▸ Work to do
Output, word for word, the part of the Brutzkus passage between "Together with Leon" and "reestablished in 1907.", inclusive.

▸ Text provided
____

Together with Leon Bramson, Brutzkus took part in the Russian Jewish bibliographical work, Systematic Index of Literature Concerning Jews (Систематический Указатель Литературы о Евреях). Beginning in 1895, Brutzkus contributed to the Russian-Jewish periodical Voskhod. In 1899 he was appointed assistant editor of that periodical. However, he resigned in 1902 as the periodical started to oppose Zionism. Brutzkus was also an editor of Evreiskaia zhizn (1904–1906). He was also one of the editorial staff members of Rassvet ("Dawn") reestablished in 1907.

===Politician===
In 1917, he was elected to the Russian Constituent Assembly on the Jewish list representing the Minsk Governorate. He was critical of the Bolsheviks and the October Revolution and was briefly arrested. In 1919, he became a member of the central committee of the Russian Zionist Organization. On April 23, 1920, he was arrested in Moscow by the Cheka together with 106 delegates of the Russian Zionist Conference.

In 1919–1920, he lectured on Jewish history at the University of Saint Petersburg. He moved to Lithuania and became one of the leaders of local Jews. He was elected by the Lithuanian Jewish community to the Jewish National Council, the supreme institution of Jewish autonomy in Lithuania (a Kehilla). After the conclusion of the Soviet–Lithuanian Peace Treaty, he worked on a Lithuanian commission tasked with repatriation of cultural and historical valuables from Russia, including the Lithuanian Metrica.

In October 1922, Brutzkus was elected to the First Seimas as a candidate of the Zionist Group for the Nation and Autonomy. However, parties representing ethnic minorities performed poorly in the election and protested "stolen" seats that were allocated to the larger Lithuanian parties. As a result, Brutzkus and other Jewish representatives boycotted the Seimas and did not participate in its proceedings. The Seimas was deadlocked and could not form a government; therefore it was dissolved in March 1923.

____

▸ Source data
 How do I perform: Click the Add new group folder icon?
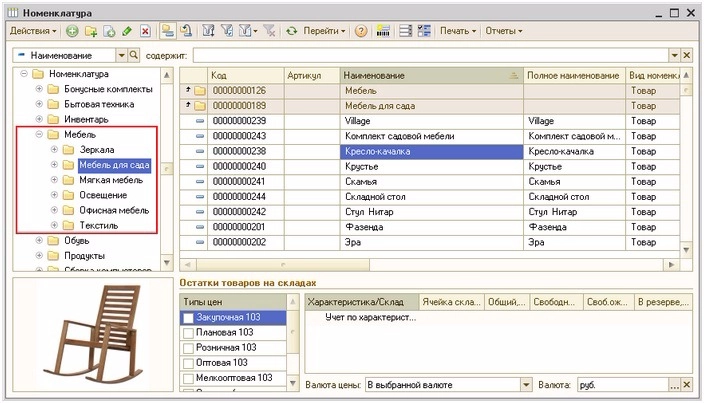pos(90,31)
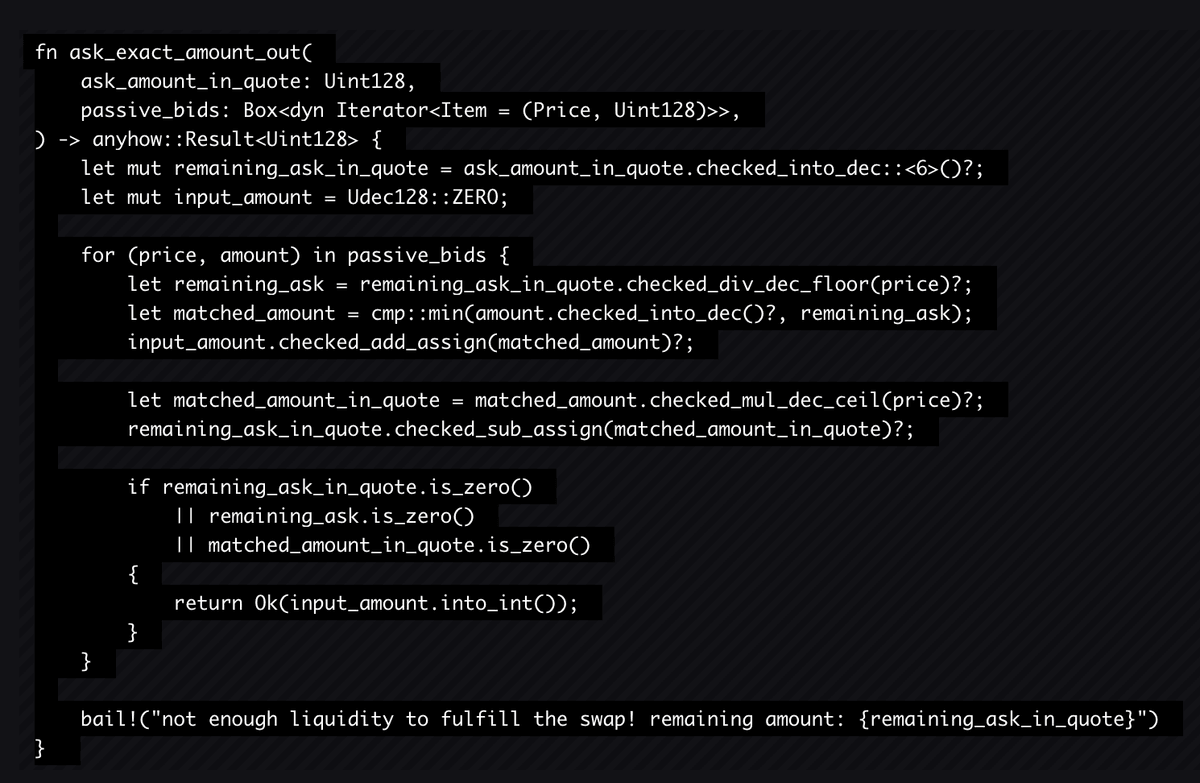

____

▸ Written reply
Together with Leon Bramson, Brutzkus took part in the Russian Jewish bibliographical work, Systematic Index of Literature Concerning Jews (Систематический Указатель Литературы о Евреях). Beginning in 1895, Brutzkus contributed to the Russian-Jewish periodical Voskhod. In 1899 he was appointed assistant editor of that periodical. However, he resigned in 1902 as the periodical started to oppose Zionism. Brutzkus was also an editor of Evreiskaia zhizn (1904–1906). He was also one of the editorial staff members of Rassvet ("Dawn") reestablished in 1907.